Personality Hacker says “that people use this process to learn new information based on their memories.” Isabel Meyer said a person using Introverted Sensing “sees things highly colored by the subjective factor,” and develops an inner self that may appear eccentric because of their unique way to seeing the world. However you phrase it, the Memory process is concerned with collecting sensory information and taking the time to check it for reliability and see how it fits in with their other ideas.

This is the perceiving process used most effectively by ISFJs, ISTJs, ESFJs, and ESTJs. The introverts use it as their primary function; the extroverts use it as a co-pilot to support their dominant decision-making function.

Sensation/Extroverted Sensing (Se)

The difference between the introverted Memory process and the extroverted Sensation process is that Se types process their sensory impressions externally. They want to experience and interact with something when they encounter it, rather than after-the-fact. People who use Sensation as their primary or secondary process have a reputation as adrenaline junkies.

This is the perceiving process used most effectively by ESTPs, ESFPs, ISTPs, and ISFPs. The extroverts use it as their primary functions; the introverts use it as a co-pilot to support their dominant decision-making function.

Intuition

Intuitive types are primarily concerned with what could be. They focus on patterns and future possibilities, and would rather deal with theory and potential than something that’s already here.

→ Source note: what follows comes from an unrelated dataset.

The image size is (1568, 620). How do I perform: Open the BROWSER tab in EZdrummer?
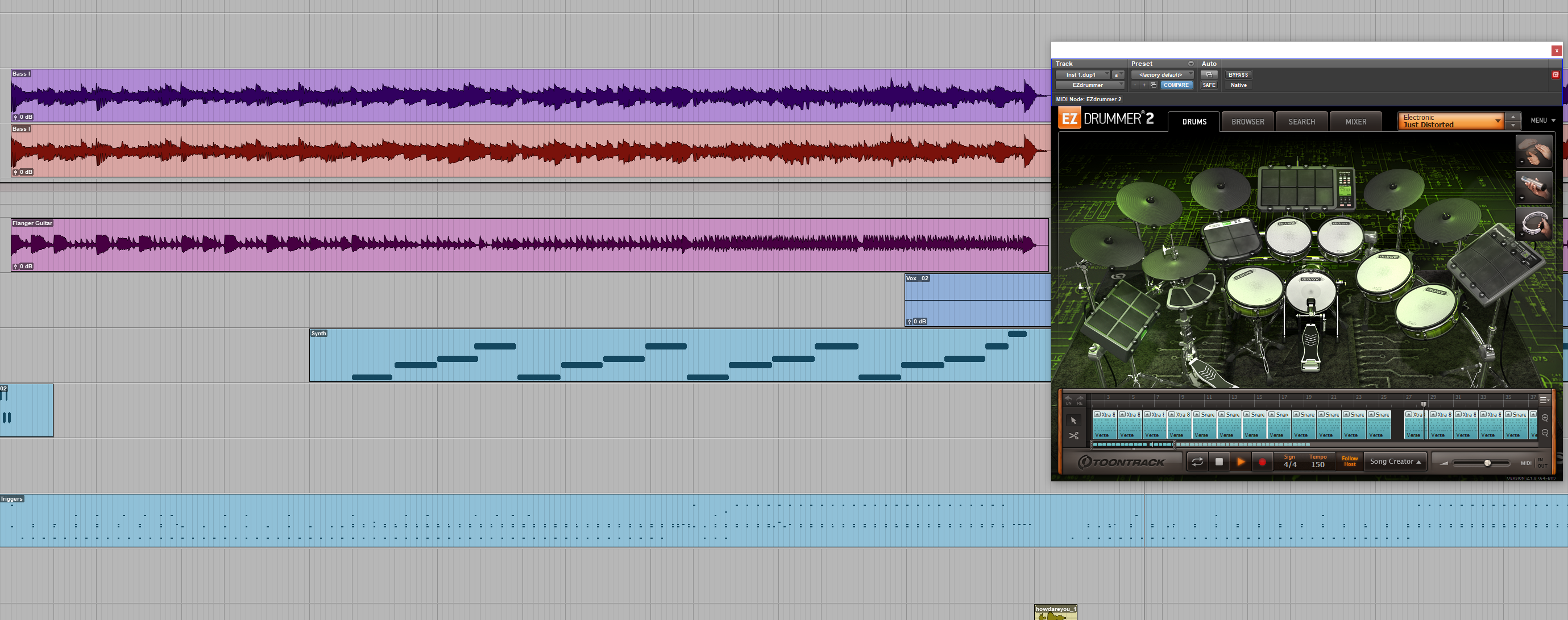pos(1247,122)
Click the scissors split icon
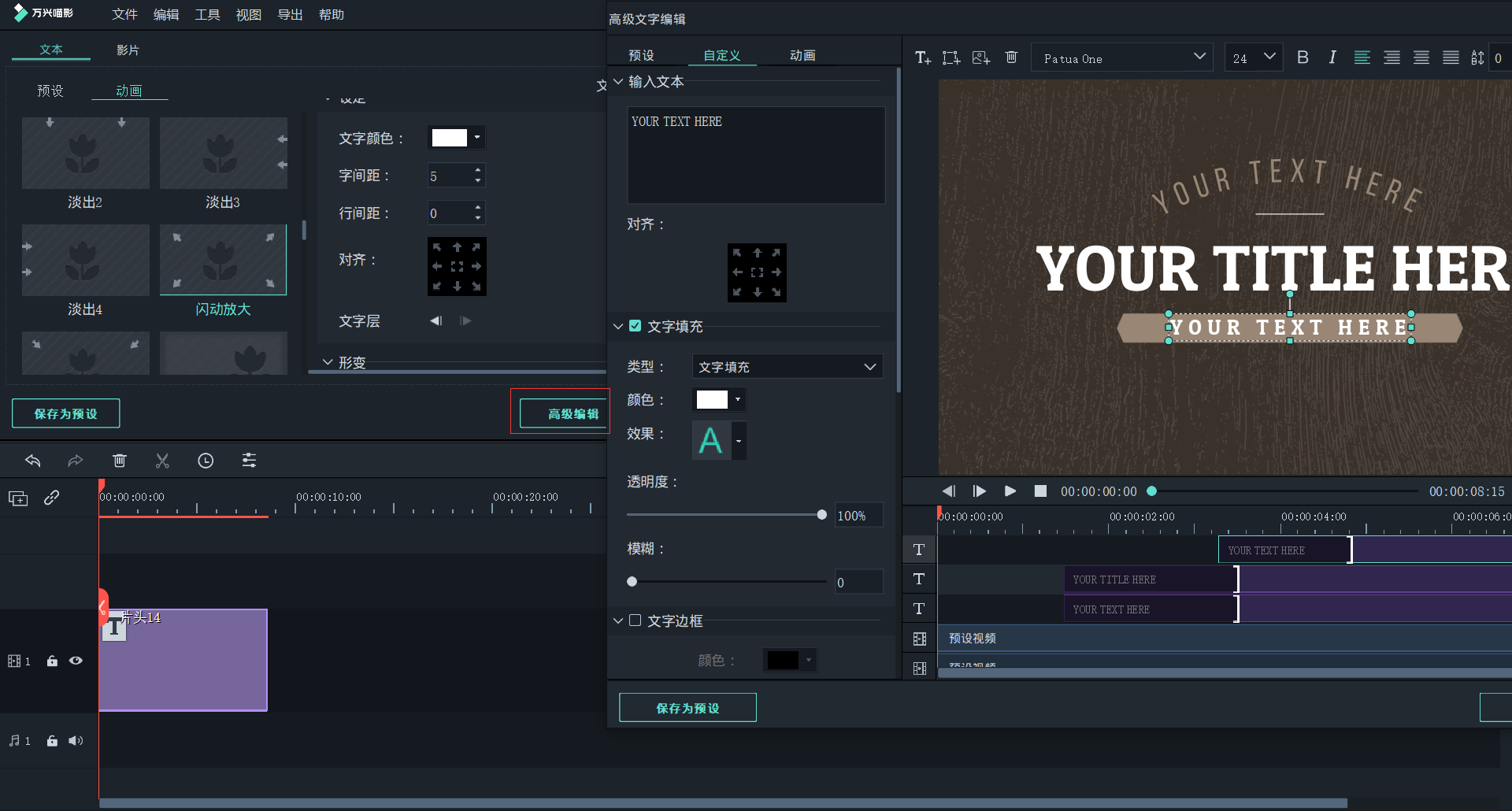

They are imaginative, original, and value achievement and inspiration.

Perspectives/Introverted Intuition (Ni)

When focused inward as the Perspectives process, an intuitive type is concerned with deep insights and understanding patterns that form inside their mind. Perspectives types are extremely creative, and analyze external data as well as internal thoughts and feelings to come to an understanding about how their minds work. We then use our self-insight to interpret life and promote understanding (as Isabel Myers puts it).

This is the perceiving process used most effectively by INFJs, INTJs, ENFJs, and ENTJs. The introverts use it as their primary functions; the extroverts use it as a co-pilot to support their dominant decision-making function.

Exploration/Extroverted Intuition (Ne)

Extroverted Intuition is also concerned with ideas, possibilities and a desire to understand, but it’s focus outward. Often, these types will perform experiments just to see what will happen. Personality Hacker calls this process Exploration because “the best pattern recognition system for the outer world is to mess with everything that can be messed with, and to explore, explore, explore.”

This is the perceiving process used most effectively by ENTPs, ENFPs, INTPs, and INFPs. The extroverts use it as their primary functions; the introverts use it as a co-pilot to support their dominant decision-making function.